Ubuntu – How much swap space for a 32GB ubuntu virtualization server

kvm-virtualizationswapUbuntuvirtualization

I looked at many other questions on here regarding swap space, but none that I found really addressed my particular situation.

I have an Ubuntu 9.10 64-bit server with 32GB of RAM running as a KVM host system. I'm using LVM on top of RAID1.

The "old-school" swap recommendations suggests 2xRAM or 2xRAM+1GB, or even if MEM < 2GB then SWAP = MEM*2 else SWAP = MEM+2GB. But I just can't see allocating 66GB of disk space for swap, that seems crazy! I'm thinking 4GB or maybe 8GB would be plenty.

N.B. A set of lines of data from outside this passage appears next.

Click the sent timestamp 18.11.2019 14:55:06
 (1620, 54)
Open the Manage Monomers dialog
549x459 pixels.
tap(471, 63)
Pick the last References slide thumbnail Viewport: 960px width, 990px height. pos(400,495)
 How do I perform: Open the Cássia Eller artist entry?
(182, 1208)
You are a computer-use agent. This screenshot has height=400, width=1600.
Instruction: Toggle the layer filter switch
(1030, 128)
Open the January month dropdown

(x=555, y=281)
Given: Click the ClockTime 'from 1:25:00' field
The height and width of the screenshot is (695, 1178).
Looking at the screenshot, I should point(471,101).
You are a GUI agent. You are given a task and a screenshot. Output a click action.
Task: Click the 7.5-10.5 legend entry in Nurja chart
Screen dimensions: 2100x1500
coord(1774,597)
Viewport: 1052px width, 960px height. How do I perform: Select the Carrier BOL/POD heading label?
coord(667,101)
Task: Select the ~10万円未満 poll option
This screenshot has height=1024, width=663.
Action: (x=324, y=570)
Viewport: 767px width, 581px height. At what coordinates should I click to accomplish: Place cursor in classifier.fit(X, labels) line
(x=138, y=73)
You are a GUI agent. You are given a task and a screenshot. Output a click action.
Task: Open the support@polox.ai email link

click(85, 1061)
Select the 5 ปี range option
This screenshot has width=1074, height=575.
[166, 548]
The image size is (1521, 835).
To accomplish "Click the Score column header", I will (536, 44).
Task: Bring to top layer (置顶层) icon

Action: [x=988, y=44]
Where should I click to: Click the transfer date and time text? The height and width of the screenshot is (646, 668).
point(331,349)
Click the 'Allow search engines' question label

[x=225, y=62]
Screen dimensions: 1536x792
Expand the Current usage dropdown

This system is going to be running a number of KVM virtual servers. How does swap work in this situation? Should I have a swap partition for the host server, and then each virtual server gets its own LVM root and LVM swap partition? Or do the virtual servers share the host's swap?

Best Answer

Strictly, Linux does not need any swap at all - especially when you have gobs of RAM. In the case of KVM, you will need to have enough memory to support all your machines. So, if you have 20 VMs with 1GB RAM each, you will need to have 20GB RAM on the host available. However, each individual VM can be configured with its own swap, such as having 2GB of swap each. That way, each VM can manage its own swap. You can configure swappiness separately for each.